Students enjoy fresh, healthful dishes like kale chips, quinoa and Brussels sprouts with their lunches, then help sort the waste into recyclables and compost afterwards.

It’s all part of a foodservice program run by Beeman Foodservice Director Christa Gowen and an initiative called the Green Kitchen Project initiated by Kristen Andrews, education coordinator for the Food Service Cooperative that works with the school nutrition programs on bringing more fresh and local product to the district lunchrooms.

Gowen says her school was only recycling milk bottles previously, but the Green Kitchen Project initiative brings students from the school to the kitchen to sort out recyclables and compostables from the trash. The latter are sent to a nearby chicken farm.
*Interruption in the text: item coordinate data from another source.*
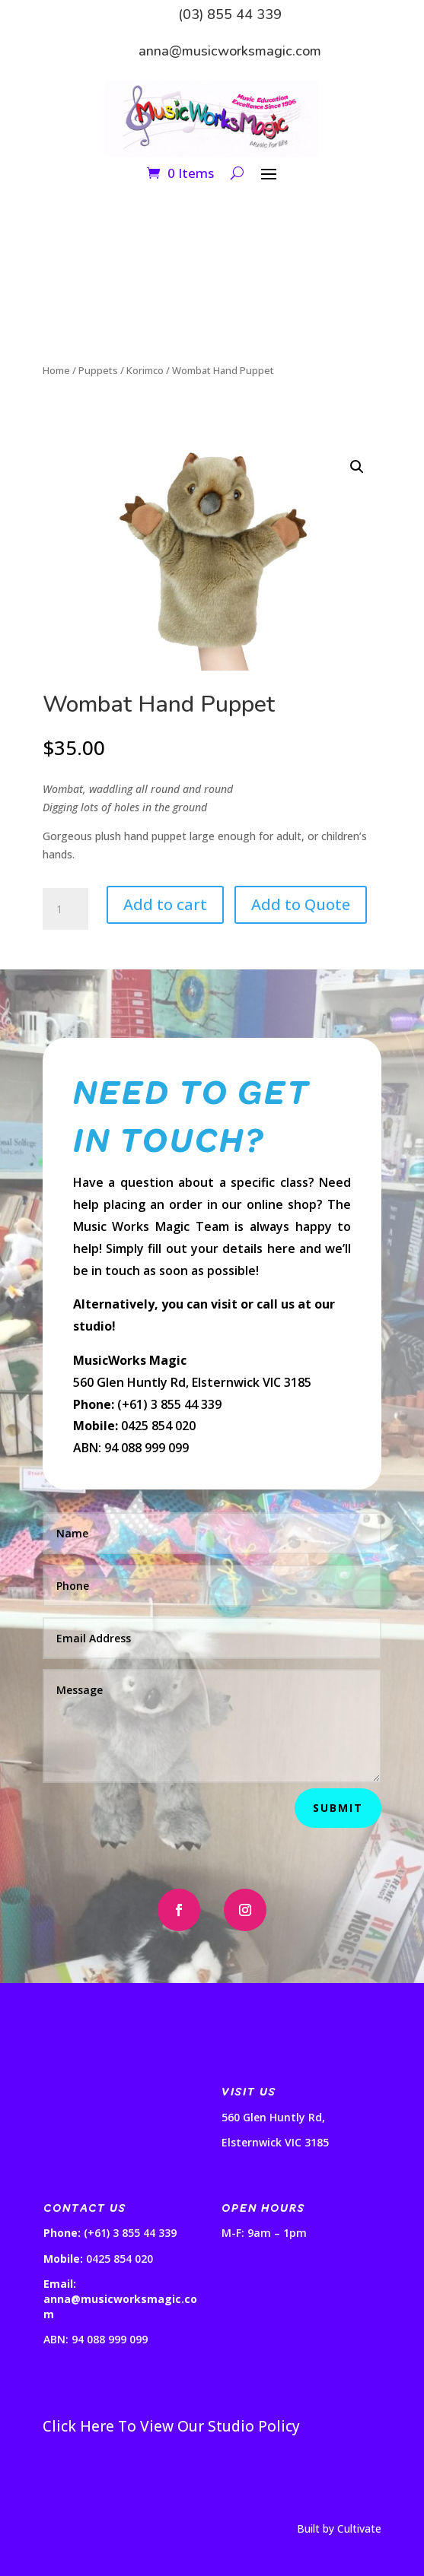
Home (56, 370)
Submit (338, 1807)
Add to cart (165, 904)
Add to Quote (300, 904)
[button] (357, 467)
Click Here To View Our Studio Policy (171, 2426)
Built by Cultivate (339, 2528)
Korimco (145, 370)
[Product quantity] (65, 909)
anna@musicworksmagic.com (230, 51)
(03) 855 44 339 (230, 14)
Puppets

The students sign up for the trash sorting service as a way to fulfill a community service requirement.

Gowen, who is in her second year at the school after studying nutrition and food science at the University of Vermont, has taken to her role with enthusiasm. “I wanted to work with kids and I love cooking, she says.

She introduced a series of dishes that her customers liked, even though some don’t sound like choices that would appeal to kids. These include the kale chips (oven baked with olive oil and salt), roasted chickpeas and chicken tenders using her own seasoning blend to reduce sodium levels.
“I go through a lot of spices,” she admits.

Purchasing is helped by working for the Food Service Cooperative, which has connected the school district with local growers and even a local source for beef.